Memory | Enough data | Peak | Maximum | ||
---|---|---|---|---|---|
Processor | Computer | Bandwidth | for DP HPCG | Performance | Efficiency |
[GB/s] | [GFlop/s] | [GFlop/s] | Bound [%] | ||
Nvidia Tesla-100 | Summit | 900 | 210 | 7800 | 2.69 |
Intel Xeon Phi "KNL" | Cori | 480+120 | 140 | 3000 | 4.67 |
Fujitsu SPARC VIIIfx | K | 64 | 15 | 128 | 11.71 |
Fujitsu SX/ACE | SX/ACE | 256 | 60 | 256 | 23.44 |
The present page presents the main reason of the bad HPCG performance of recent supercomputers.

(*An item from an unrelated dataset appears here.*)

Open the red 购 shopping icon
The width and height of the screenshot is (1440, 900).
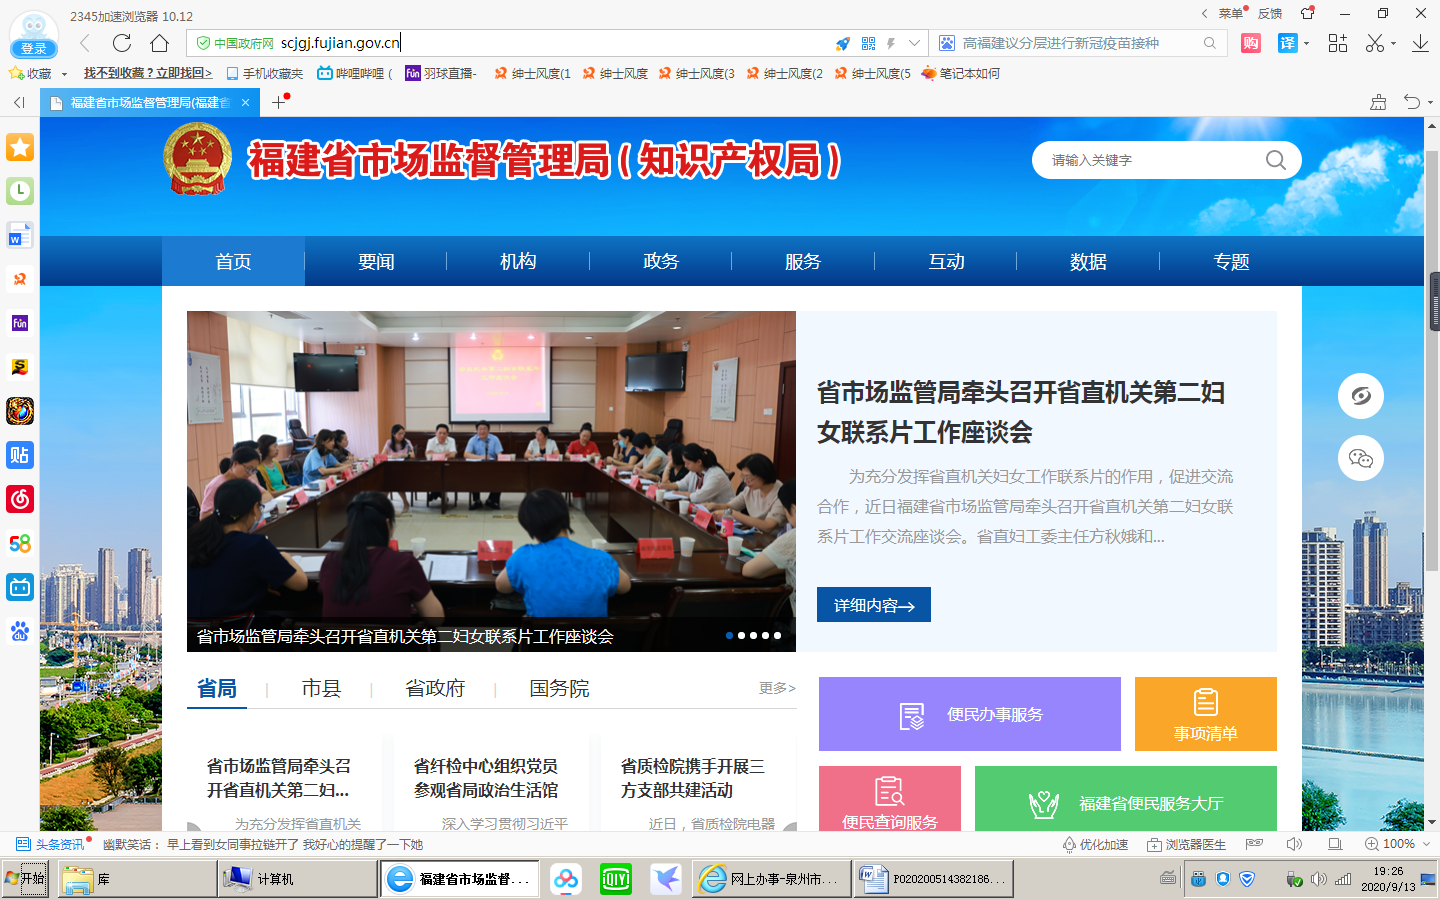pyautogui.click(x=1250, y=43)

Four computers have been selected as representatives for hi-end processors: Tesla-100 of Nvidia, Xeon Phi "KNL" of Intel and two processors of Fujitsu (used in Japanese supercomputers with exceptionally good HPCG performance).
The principal characteristic of the HPCG benchmark is a very low arithmetic intensity (flop/byte ratio). Here we are using estimation 0.233 flops/byte based on the SpMV product: for each 8 byte matrix element we perform just 2 operations (which would give the F/B ratio 2/8=0.25), but we have also load vector elements, each one used (in most cases) 27 times, which decreases the F/B ratio to 0.233; see , e.g., here or here. The exact measurement of the HPCG with preconditioning should still be done (planned within LOWAIN).
The product of the memory bandwidth of a processor in the 3rd column and the flop/byte ratio estimation 0.233 gives the upper bound to the number of operations (the 4th column) that could be performed when running the HPCG under such memory bandwidth.
Compared with the theoretical peak performance of the processor (the 5th column), we get the upper bound to the HPCG efficiency of the computers. We can see that insufficient memory bandwidth is a severe limitation of the HPCG efficiency for both Tesla-100 and KNL.
Higher values in the 5th column for Fujitsu processors are due to their lower ratio of the Flop/s performance and the memory bandwidth - 1 Flop/byte for SX-ACE processor, 2 Flop/byte for the K-computer processor (but 8.7 Flop/byte for Tesla-100).